文:陈夏红 出处:新京报 2007年9月
“人大、法大”之争是一个很中国化的论题,尤其是在改革开放初期的学术讨论中。关于这个论题,表面上看来,问题的提出仅仅是想确认究竟是领导干部个人的权力大还是法律的效力大。答案如果是前者,那么即意味着“人治”;而答案如果是后者,则意味着“法治”。这个话题在二三十年前可以说是中国法学、政治学重建时一个绕不开的话题,但在今天,它已经丧失其学术意义,仅仅是在涉及违法行为如山东人大代表机场打人事件时,才可能成为舆论表达愤慨时的追问。这个话题的经久不衰,甚至还演绎出了一个幽默:中国人民大学简称“人大”,中国政法大学简称“法大”,当“人大”和“法大”的法学教授们在一起,总是免不了互相揶揄:究竟是人大还是法大?一语双关也。
正所谓太阳底下无新事,著名政治哲学家霍布斯晚期作品《哲学家与英格兰法律家的对话》(以下简称“对话”,夏红注),所讨论的主旨,其实也正是这个我们耳熟能详的“人大还是法大”的话题。为什么这么说呢?在“对话”中,霍布斯以“哲学家”自命,而以“法律家”暗指爱德华·柯克爵士,站在批判普通法传统的立场,提出论点:法官是在司法事务中代表主权者的执行者。具体地说,霍布斯认为代表国王意旨的自然法,其效力先验地高于以经验理性为立足点的制定法,由此认为法官在司法审理中应该更多依据自然法的精神而不是制定法的条文;而爱德华·柯克爵士的主张恰恰与此相反,柯克更加相信经验理性,认为制定法才是司法活动中的出发点和落脚点,制定法才堪担当法官审理中的“指南针”,除了法条本身之外,法官不应臣服于任何权威。双方接下来的“对话”只是在这个大前提下关于具体问题的辩论而已。

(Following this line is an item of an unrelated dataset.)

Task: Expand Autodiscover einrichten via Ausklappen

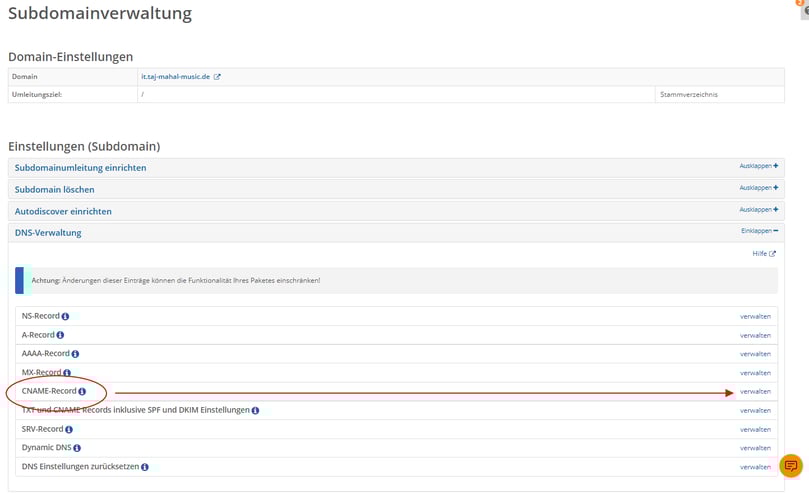Action: pos(759,210)
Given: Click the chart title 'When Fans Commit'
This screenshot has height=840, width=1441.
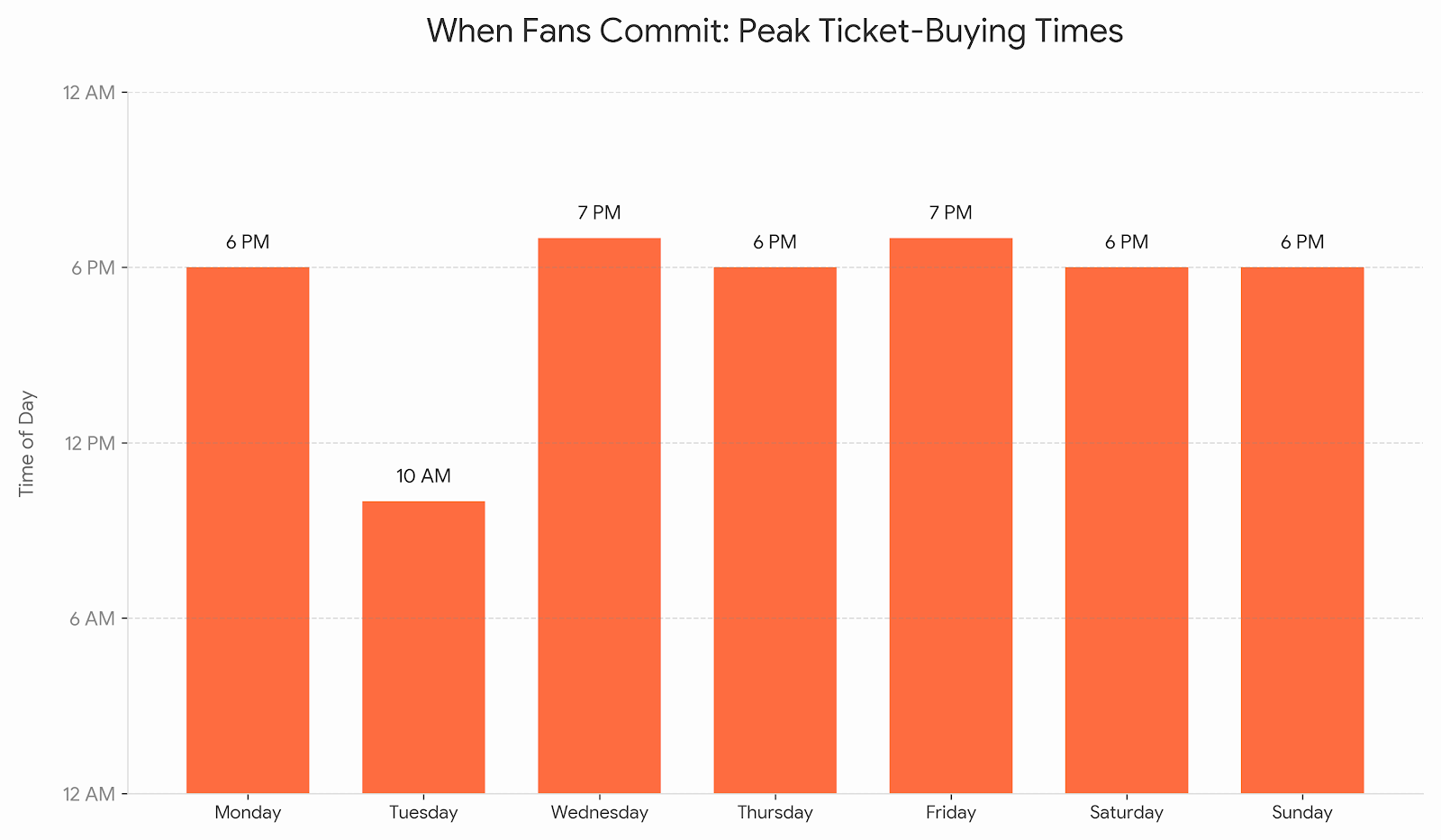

根据译者的说明,这本“对话”并不是一部已经杀青的书稿,其开头和结尾同样突然。霍布斯在给他的传记作者约翰·奥布雷的信中指出,“论法律的著作,最终是不完整的……克罗克先生未得到我的同意就印刷了它”。但无论如何,这一点并不能掩盖这么一个显而易见的事实,即“对话”的核心观点和作者的名著《利维坦》,有着一以贯之的连续性。当然,《利维坦》主要讲的是霍布斯以他的人性观和自然法学观为指针,全面讲述其有关国家的理论,而其中有关“人大、法大”之争的叙述,只不过是全书很小一部分的内容。但是在“对话”中,霍布斯则完全围绕这个话题,以爱德华·柯克为主要论辩对手,从理性、主权、国王、法院、审判、刑罚等等具体问题切入,对其政治哲学做了比较全面的勾勒。我想这也是译者之所以在“对话”中附录《利维坦》中论述法律和司法有关章节的一个基本考虑。
既然柯克爵士成为了霍布斯在这本书中以“法律家”来命名的假想敌,那么这种虚拟“对话”的一边倒形势就完全不可避免了。在“对话”中我们几乎随时可以发现,“哲学家”总是很轻而易举地将“法律家”问得哑口无言,后者总是自觉不自觉地掉入前者设定的逻辑陷阱之中;而“法律家”对“哲学家”的反诘,则总是显得有气无力,虽然处处以柯克的言论为最高指示,但不管是碧血剑还是鸳鸯刀,总是在“哲学家”四两拨千斤的太极武功中轻易消解于无形。
那么,柯克和霍布斯的观点之间,究竟有着怎样的异同呢?这就得仰仗于同一译者翻译的另外一本著作,即小詹姆斯·R·斯托纳在其博士论文基础上改定的《普通法与自由主义理论———柯克、霍布斯及美国宪政主义之诸源头》了。斯托纳在这本著作中,将美国宪政主义上溯到几乎截然相反的两个源头:柯克所张扬的普通法精神以及霍布斯所代表的自由主义传统,并分别追溯其源流,最终对美国宪政主义的形成做了合理的解释。斯托纳之所以认为两种大相径庭的理论渊源能够和平共处,并在美国的政治实践中历经上百年而不衰,主要的一个原因,就是霍布斯在坚持自己的自由主义立场的前提下,对普通法的实质论题尤其是犯罪与刑罚,做了有利于自身的批判和重述,甚至包括对普通法实践中细枝末节如陪审团的接受,从而构建自己的以理性为落脚点的自然法体系。“对话”则是能够全面反映霍布斯这种雄心的文本。